Segment Open

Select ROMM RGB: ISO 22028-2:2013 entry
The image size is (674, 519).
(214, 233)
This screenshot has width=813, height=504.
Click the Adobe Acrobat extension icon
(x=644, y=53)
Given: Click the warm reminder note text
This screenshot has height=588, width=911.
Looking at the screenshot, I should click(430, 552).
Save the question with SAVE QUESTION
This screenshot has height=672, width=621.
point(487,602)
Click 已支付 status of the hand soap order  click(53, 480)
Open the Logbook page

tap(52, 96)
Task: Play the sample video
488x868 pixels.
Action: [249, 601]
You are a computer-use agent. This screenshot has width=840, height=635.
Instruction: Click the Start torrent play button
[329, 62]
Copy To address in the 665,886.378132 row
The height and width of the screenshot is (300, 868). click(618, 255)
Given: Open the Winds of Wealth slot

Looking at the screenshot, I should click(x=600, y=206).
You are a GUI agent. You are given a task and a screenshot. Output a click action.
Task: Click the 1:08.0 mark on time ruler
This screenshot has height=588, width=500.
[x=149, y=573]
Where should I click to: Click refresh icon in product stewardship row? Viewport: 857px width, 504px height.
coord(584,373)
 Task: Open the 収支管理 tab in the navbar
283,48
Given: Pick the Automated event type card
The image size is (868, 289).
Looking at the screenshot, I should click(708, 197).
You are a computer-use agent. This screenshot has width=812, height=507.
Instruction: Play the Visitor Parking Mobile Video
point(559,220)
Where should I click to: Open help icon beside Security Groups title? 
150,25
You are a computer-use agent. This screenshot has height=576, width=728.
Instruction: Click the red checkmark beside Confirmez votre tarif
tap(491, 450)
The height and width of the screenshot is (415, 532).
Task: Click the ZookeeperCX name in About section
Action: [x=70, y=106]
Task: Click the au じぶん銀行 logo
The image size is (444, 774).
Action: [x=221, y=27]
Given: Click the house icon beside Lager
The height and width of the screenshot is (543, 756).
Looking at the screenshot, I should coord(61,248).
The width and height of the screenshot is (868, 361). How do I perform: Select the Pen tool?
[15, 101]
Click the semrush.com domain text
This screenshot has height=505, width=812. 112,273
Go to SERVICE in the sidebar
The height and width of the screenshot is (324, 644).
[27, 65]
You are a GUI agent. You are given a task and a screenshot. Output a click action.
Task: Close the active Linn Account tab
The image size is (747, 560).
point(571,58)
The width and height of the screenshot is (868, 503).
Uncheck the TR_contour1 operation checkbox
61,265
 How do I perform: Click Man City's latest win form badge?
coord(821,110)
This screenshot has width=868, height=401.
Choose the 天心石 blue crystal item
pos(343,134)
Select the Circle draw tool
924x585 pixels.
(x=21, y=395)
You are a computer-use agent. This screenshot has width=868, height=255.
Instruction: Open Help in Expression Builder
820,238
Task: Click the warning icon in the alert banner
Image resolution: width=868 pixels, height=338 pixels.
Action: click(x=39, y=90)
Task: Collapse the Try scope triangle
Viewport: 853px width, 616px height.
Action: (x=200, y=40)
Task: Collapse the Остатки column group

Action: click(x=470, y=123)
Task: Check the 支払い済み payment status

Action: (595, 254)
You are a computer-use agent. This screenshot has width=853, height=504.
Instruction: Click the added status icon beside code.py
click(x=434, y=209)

Segment Closed

> _PROBLEM DETAILS_: Looking at the data above, write out exactly the lines that start at the one containing "has width=812, height=507." and end at the one containing "has height=576, width=728."; include both and nothing beyond.

> _ANSWER TO THIS TASK_:
You are a computer-use agent. This screenshot has width=812, height=507.
Instruction: Play the Visitor Parking Mobile Video
point(559,220)
Where should I click to: Open help icon beside Security Groups title? 
150,25
You are a computer-use agent. This screenshot has height=576, width=728.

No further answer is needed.